Legal action against incineration continues in Utah, Alabama,
Oregon and Arkansas, and serious technical problems plague the
existing incinerator in Utah, including a four-month shut down
after chemical agent GB (SARIN) escaped its smokestack in May
2000. Project Hurts Taxpayers The cost of the program
has skyrocketed. The
Army recently admitted to a life cycle cost of $24 billion. The
internal Army documents cite the inability of incineration to
maintain schedule the primary reason for cost overruns. Incineration releases toxic by-products, including dioxins, furans, PCBs, mercury, lead and chemical agents that threaten nearby communities.
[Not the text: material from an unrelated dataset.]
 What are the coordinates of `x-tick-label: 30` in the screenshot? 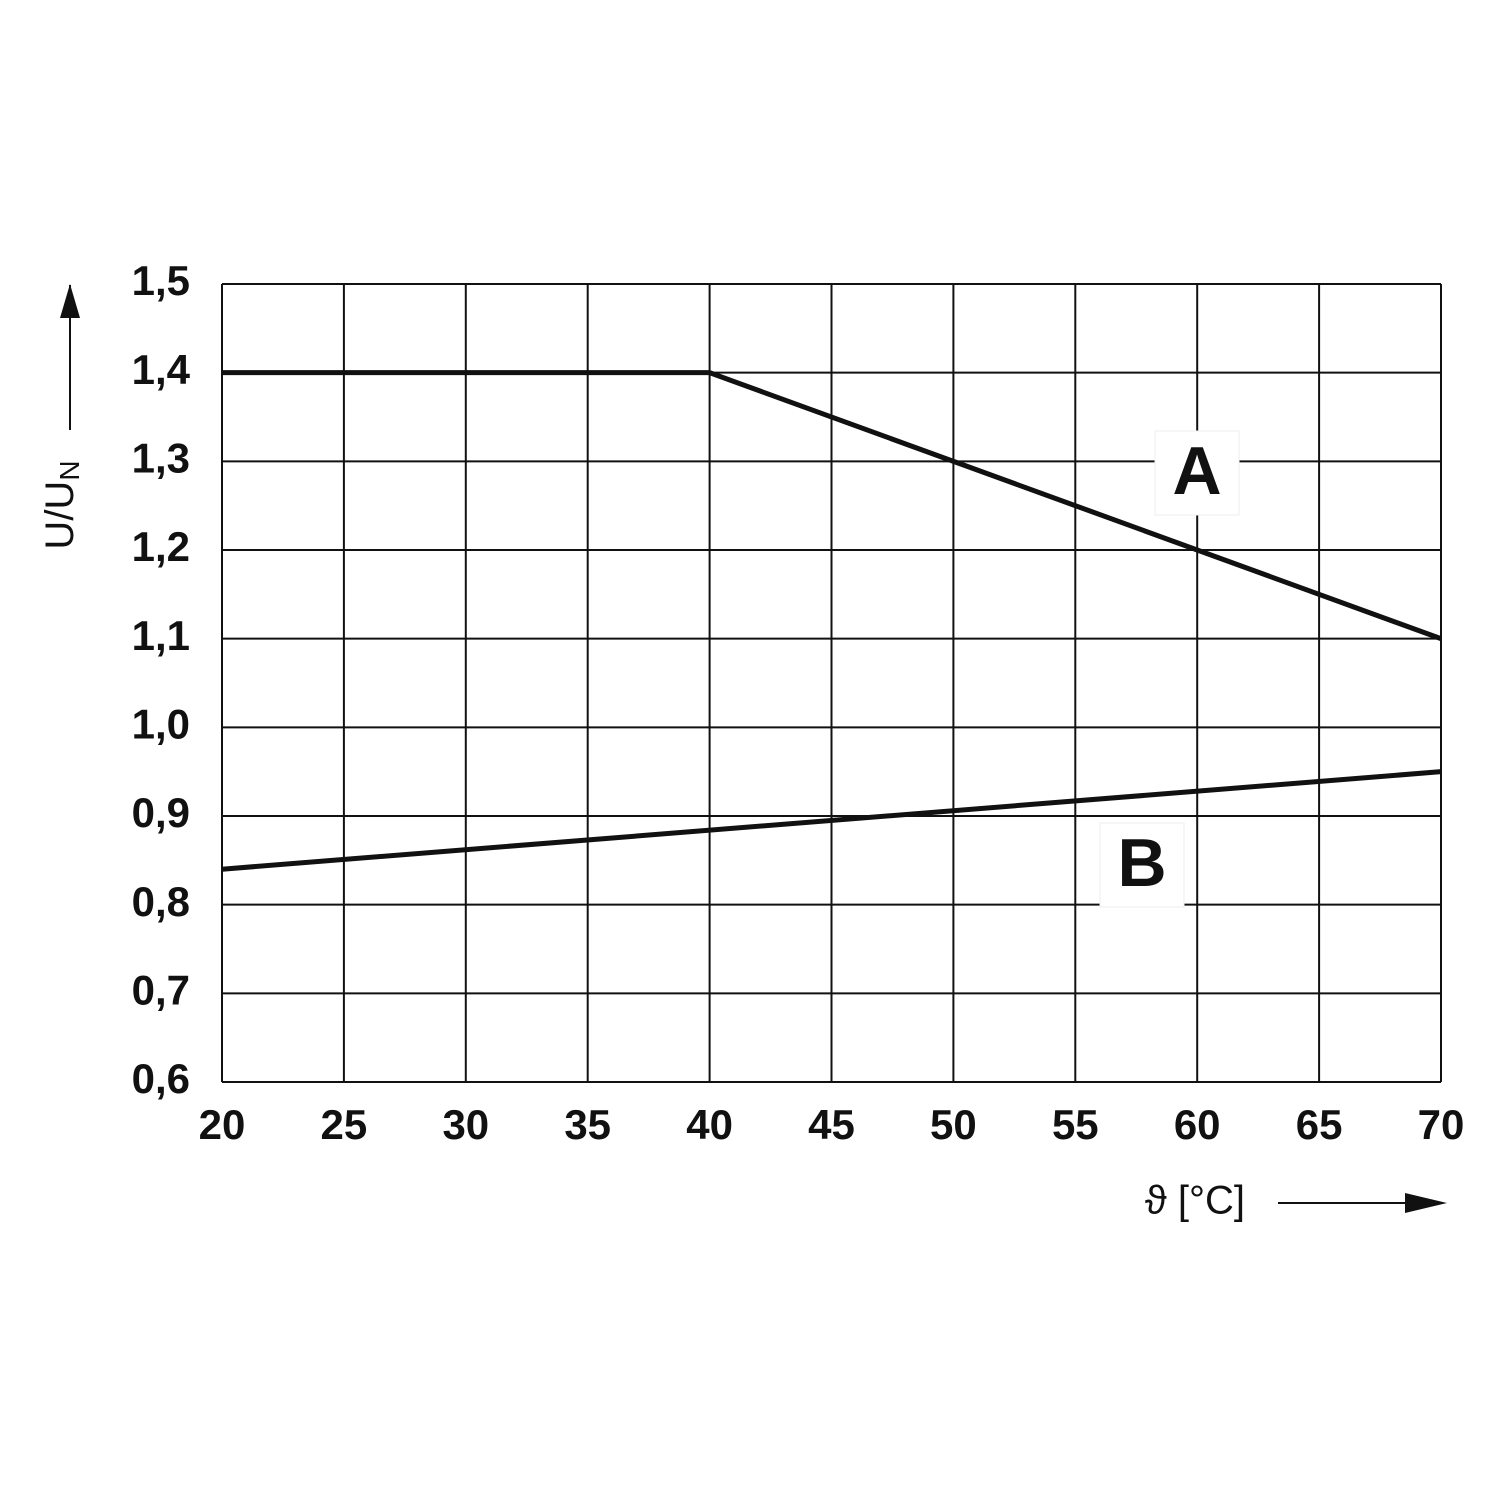 It's located at (466, 1124).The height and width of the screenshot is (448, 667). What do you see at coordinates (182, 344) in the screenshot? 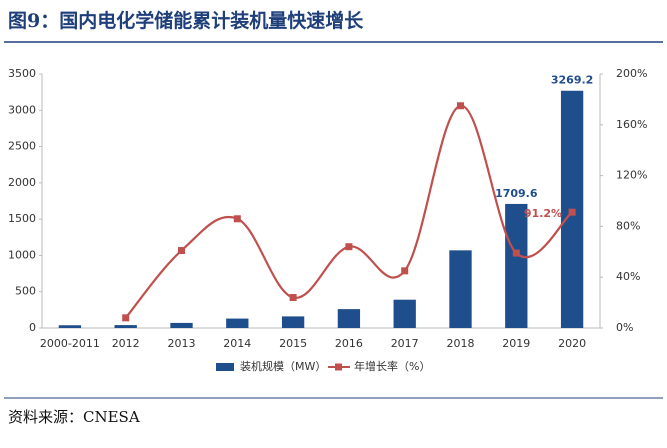
I see `x-tick-label: 2013` at bounding box center [182, 344].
Documents show for every pound of chemical agent burned at the Utah incinerator, 15 pounds of hazardous waste have to be shipped off-site for land filling or deep-well injection. Chronic low-level releases
of chemical warfare agents pose health risks, as reflected in
recent reports from scientists studying these effects on Gulf
War veterans. Reports
from Congress investigating Gulf War illnesses confirm the health
risk of low-level exposure to agents currently being burned at
the Army incinerators. New Toxicity standards to be promulgated
by the Environmental Protection Agency show that the Army has
seriously underestimated the impact of low-level agent exposure.